# New Jersey Day and comes with an important safety message as well : )



## WITHND (Feb 11, 2014)

Hi all see attached new riding jersey, we have a big problem with angst in Australia with motorists / cyclists and these series of jerseys “ I AM SOMEONE’S MUM, DAD, SON, DAUGHTER ETC ” to try and humanize us as people rather than a target for verbal abuse or worse in some cases… 

What do you think…?


----------



## looigi (Nov 24, 2010)

Nice. FWIW: I'd capitalize I and use small case for the rest. Studies have shown small case can be read and comprehended more quickly than all caps, and it's less "in your face."


----------



## DaveG (Feb 4, 2004)

I could see that helping a bit against harassment. The dozen or so times I was in Oz I thought that cyclists were treated better there than in the US. Maybe that depends on the area


----------



## joeinchi (Sep 24, 2010)

Very nice. I think it might be a better approach than the give me "3 FEET PLEASE- IT'S THE LAW" jerseys available here.


----------



## DaveG (Feb 4, 2004)

I think some drivers might find the "3 feet" jerseys a bit confrontational. They might take that as a challenge


----------



## SauronHimself (Nov 21, 2012)

To me it would make more sense to have "It's the law." printed backwards so it shows up the right way in the driver's rearview mirror.


----------



## WITHND (Feb 11, 2014)

We have a 1 meter rule in some states and over a certain speed its 1.5 meteres, not in all states althoug pressure seems to be mounting... We hve a few a meter matters campaigns that are runnng re this as well >>>>


----------



## ColaJacket (Apr 13, 2015)

SauronHimself said:


> To me it would make more sense to have *"It's the law."* printed backwards so it shows up the right way in the driver's rearview mirror.


For some reason, I imagine a Judge Dredd costume kit when I see that quote.

GH


----------



## SauronHimself (Nov 21, 2012)

ColaJacket said:


> For some reason, I imagine a Judge Dredd costume kit when I see that quote.
> 
> GH


Which pittcanna no doubt already owns.


----------



## surfinguru (Jun 17, 2004)

Not to rain on anyone's parade, but anyone remember these? How'd those work out?


----------



## WITHND (Feb 11, 2014)

surfinguru said:


> Not to rain on anyone's parade, but anyone remember these? How'd those work out?


Yes I know the comparison wth the baby on board on a motor vehicle however I don't think they were ever designd as to stop people targetng the users from physical o verbal abuse...?

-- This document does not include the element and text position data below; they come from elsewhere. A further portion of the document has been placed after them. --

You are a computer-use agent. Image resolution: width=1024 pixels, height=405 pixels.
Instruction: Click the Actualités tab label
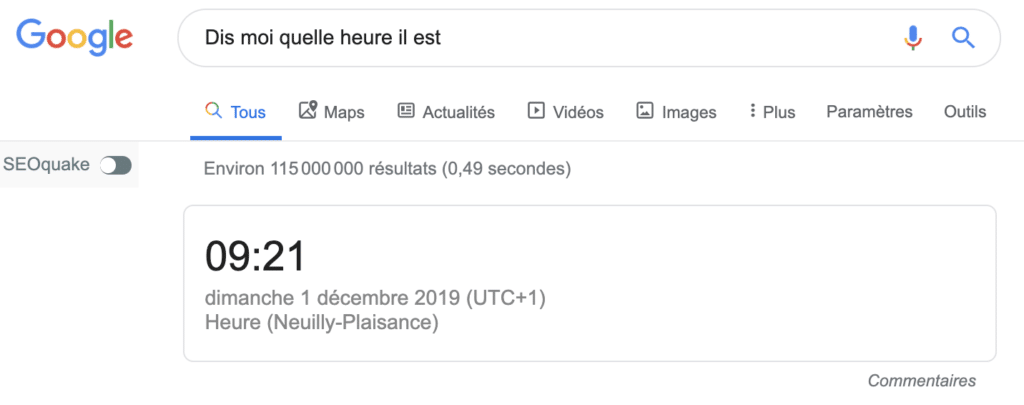point(458,112)
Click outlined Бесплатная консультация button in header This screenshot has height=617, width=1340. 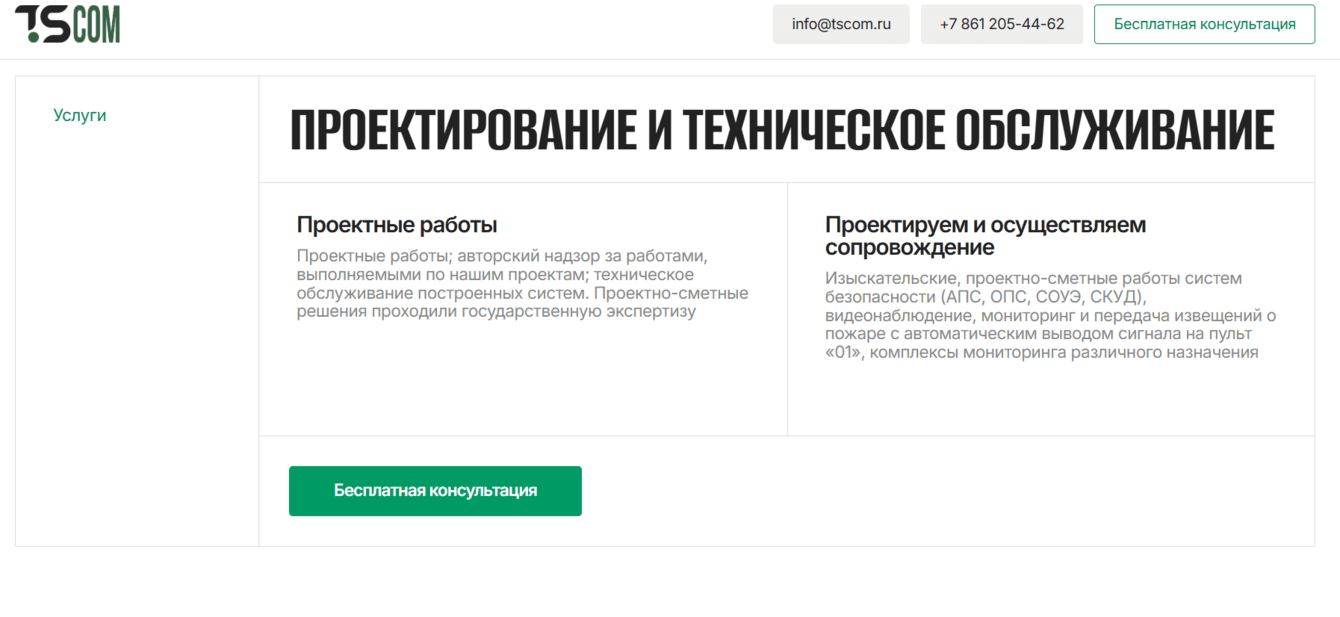pos(1205,24)
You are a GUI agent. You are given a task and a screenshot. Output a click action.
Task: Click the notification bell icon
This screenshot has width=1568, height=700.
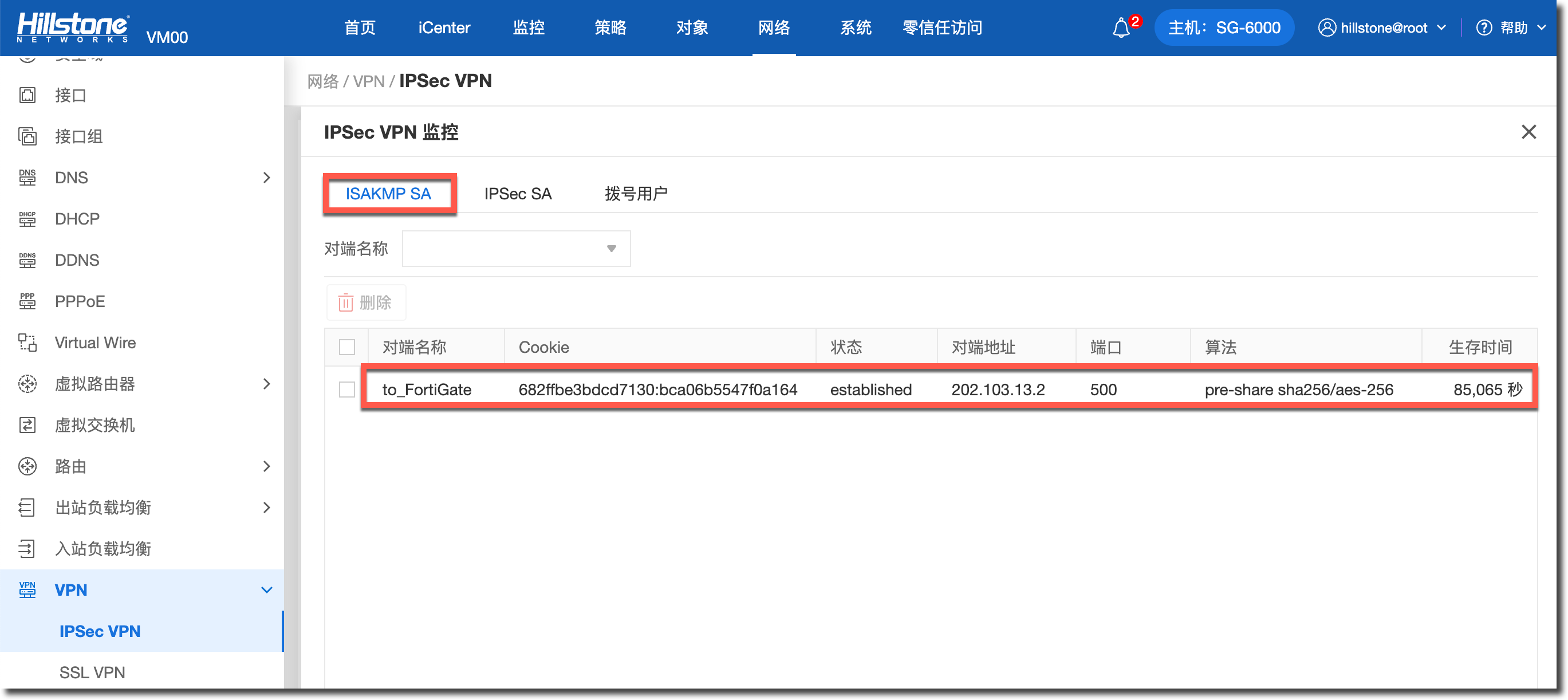coord(1121,28)
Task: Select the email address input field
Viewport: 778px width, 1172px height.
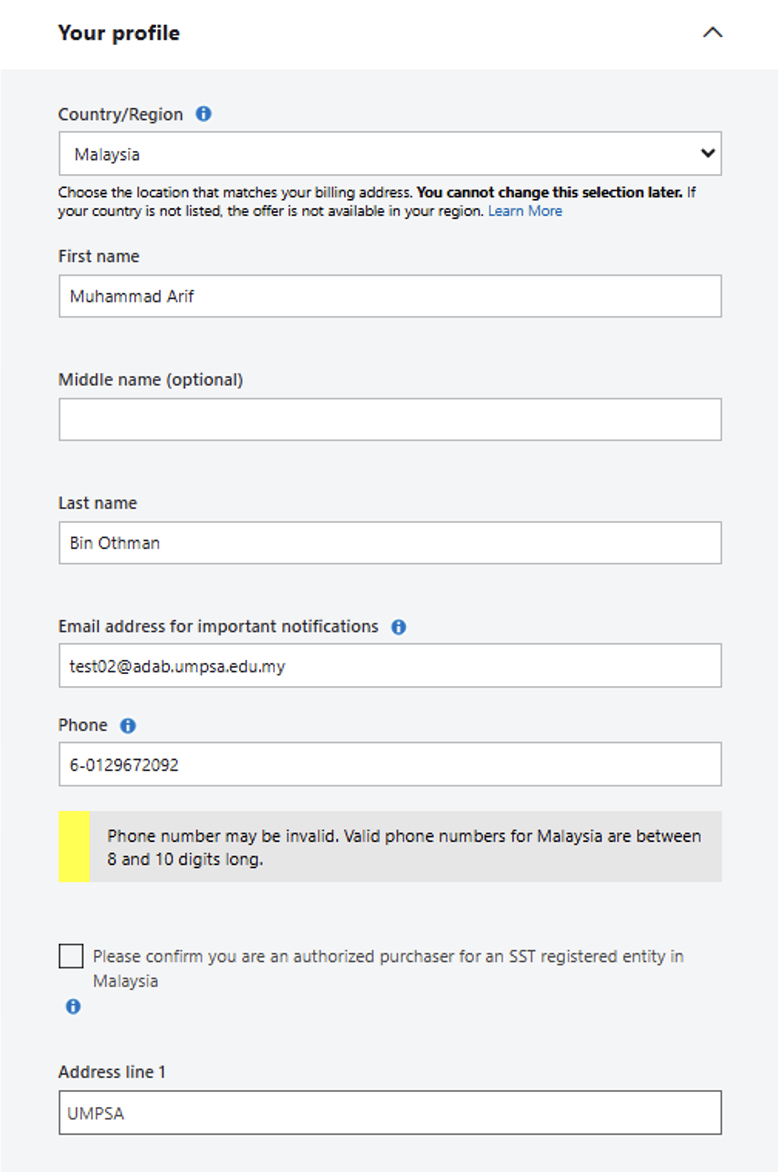Action: (x=390, y=666)
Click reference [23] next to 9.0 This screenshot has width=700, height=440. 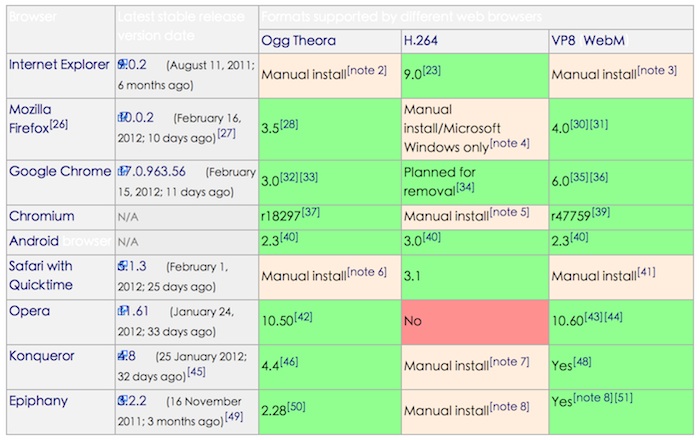(432, 71)
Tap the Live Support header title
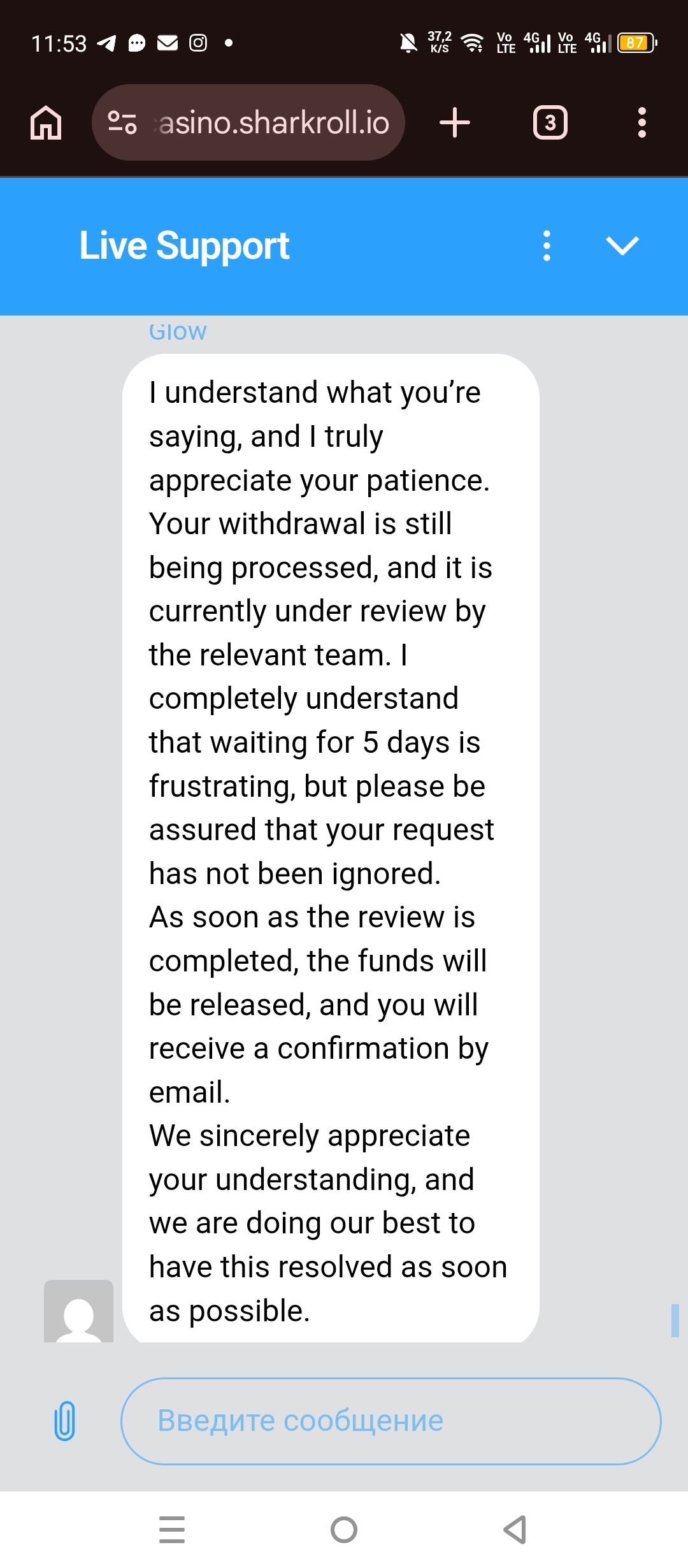Screen dimensions: 688x1568 point(184,246)
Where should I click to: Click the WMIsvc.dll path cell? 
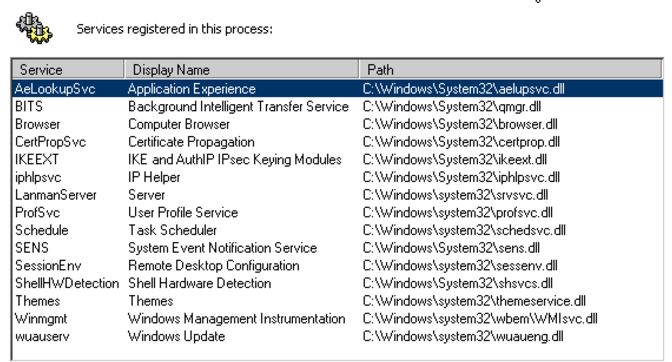(480, 319)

Would really love to go on a large group / bunch ride with everyone wearing these I think it would send a strong message...?


----------



## Ryder's (Oct 18, 2013)

I think it's more of a feel good effort than an effective effort. When was the last time you ever read anyone's jersey let alone while passing someone at 35kph or faster, and even if you did would you want a driver to have yet another distraction while they're driving past a cyclist ?


----------